For almost four decades, researchers have worked tirelessly to find a cure for the human immunodeficiency virus (HIV), which causes AIDS. There’s still more work to do, but a recent commentary published in JAMA [1] by Anthony Fauci, director of NIH’s National Institute of Allergy and Infectious Diseases, and his colleagues serves as a reminder of just how far we’ve come. Today, thanks to scientific advances, especially the development of effective antiretroviral therapy (ART), most people living with HIV can live full and productive lives. These developments have started to change how our society views HIV infection.

In their commentary, the NIH scientists describe the painstaking research that has now firmly established that people who take ART daily as prescribed, and who achieve and maintain an undetectable viral load (the amount of HIV in the blood), cannot sexually transmit the virus to others. To put it simply: Undetectable = Untransmittable (U=U).

The U=U message was introduced in 2016 by the Prevention Access Campaign, an international health equity initiative that aims to help end the HIV epidemic and HIV-related social stigma. The major breakthrough in combination ART regimens, which successfully reduced viral loads for many HIV patients, came over 20 years ago. But their importance for HIV prevention wasn’t immediately apparent.

There’d been some hints of U=U, but it was the results of the NIH-funded HIV Prevention Trials Network (HPTN) 052, published in The New England Journal of Medicine [2] in 2011, that offered the first rigorous clinical evidence. Among heterosexual couples in the randomized clinical trial, no HIV transmissions to an uninfected partner were observed when ART consistently, durably suppressed the virus in the partner living with HIV.

The data provided convincing evidence that ART not only treats HIV but also prevents the sexual transmission of HIV infection. The public health implications of what’s sometimes referred to as “treatment as prevention” were obvious and exciting. In fact, the discovery made Science’s 2011 list of top 10 Breakthroughs of the Year .

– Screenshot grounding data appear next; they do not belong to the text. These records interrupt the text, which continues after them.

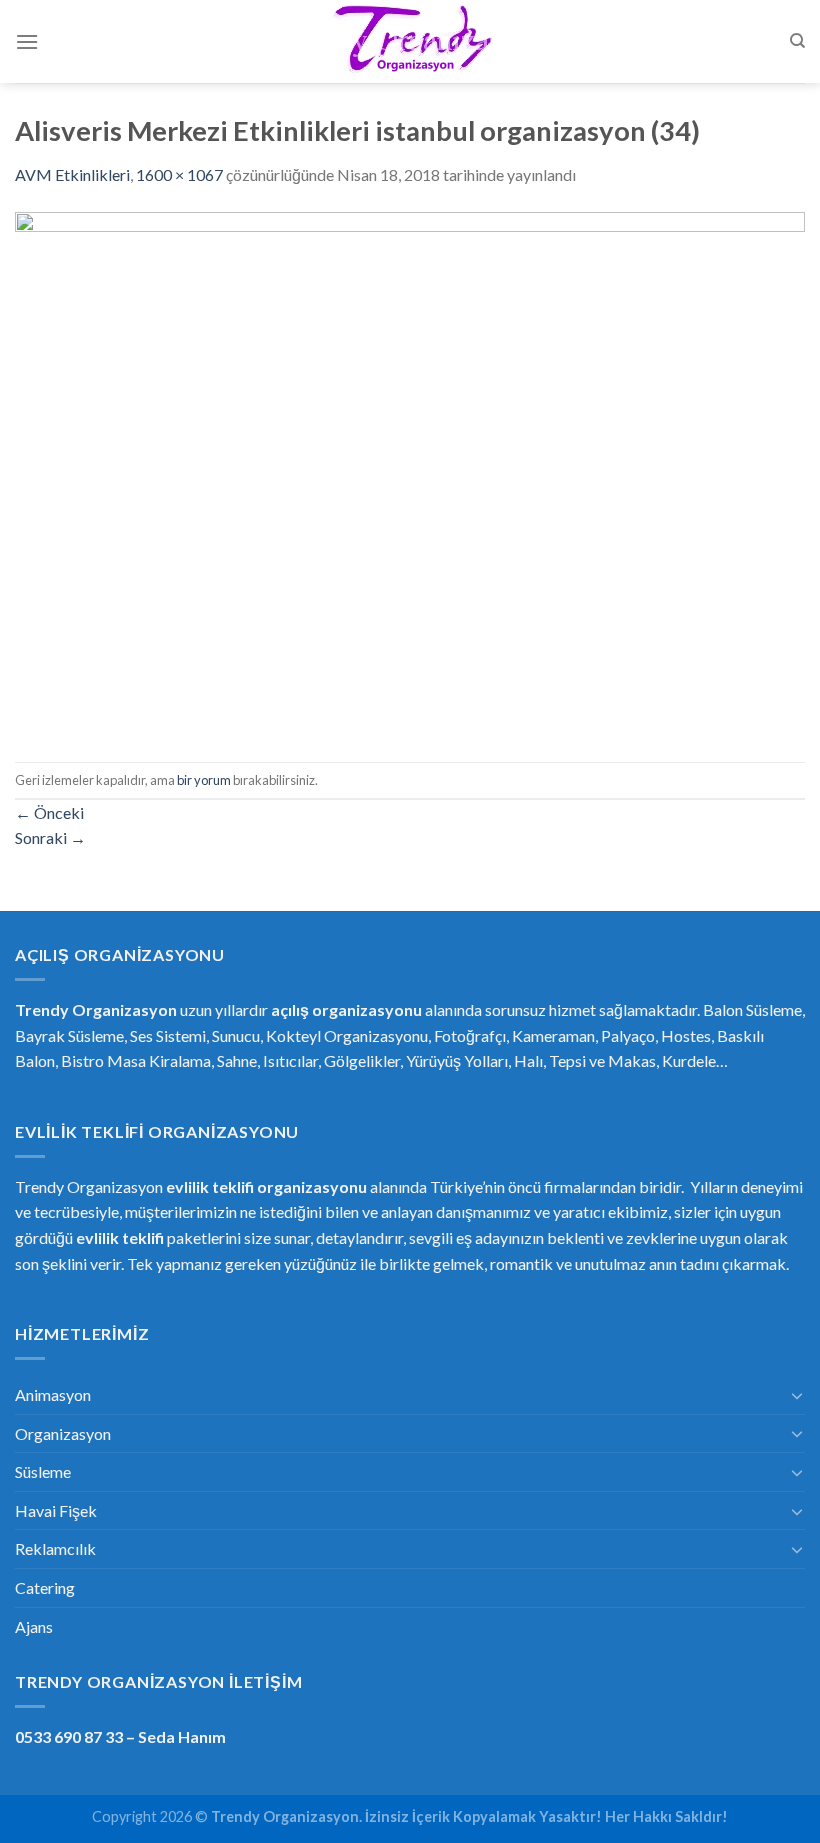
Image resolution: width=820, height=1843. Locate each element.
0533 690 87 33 (69, 1736)
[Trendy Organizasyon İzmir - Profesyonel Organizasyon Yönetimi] (410, 42)
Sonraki (50, 837)
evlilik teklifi (120, 1237)
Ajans (34, 1626)
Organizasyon (63, 1433)
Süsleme (43, 1471)
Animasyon (53, 1394)
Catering (45, 1587)
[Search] (797, 41)
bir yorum (204, 780)
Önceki (49, 812)
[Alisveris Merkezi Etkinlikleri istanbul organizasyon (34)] (410, 472)
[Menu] (27, 41)
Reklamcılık (55, 1548)
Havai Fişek (56, 1510)
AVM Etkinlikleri (72, 174)
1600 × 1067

Three subsequent studies, known as PARTNER 1 and 2 and Opposites Attract, confirmed and extended the findings of the HPTN 052 study. All three showed that people with HIV taking ART, who had undetectable HIV levels in their blood, had essentially no risk of passing the virus on to their HIV-negative partners.

Of course, the success of U=U depends on people with HIV having the needed access to health care and taking their medications as prescribed every day of their lives [3]. ART works by preventing the virus from making more copies of itself. It’s important to note that achieving an undetectable viral load with treatment can take time—up to 6 months. Viral load testing should be performed on a regular basis to ensure that the virus remains at undetectable levels. If treatment is stopped, the virus typically rebounds within a matter of weeks. So, strict adherence to ART over the long term is absolutely essential.

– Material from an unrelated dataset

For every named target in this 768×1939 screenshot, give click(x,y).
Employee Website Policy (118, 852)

Practically speaking, though, ART alone won’t be enough to end the spread of HIV, and other methods of HIV prevention are still needed. In fact, we’re now at a critical juncture in HIV research as work continues on preventive vaccines that could one day bring about a durable end to the pandemic.

But for now, there are more than 35 million people worldwide who are HIV positive [4]. With currently available interventions, experts have predicted that about 50 million people around the world will become HIV positive from 2015 to 2035 [5]. Work is proceeding actively on the vaccine, and also on ways to totally eradicate the virus from infected individuals (a “cure”), but that is proving to be extremely challenging.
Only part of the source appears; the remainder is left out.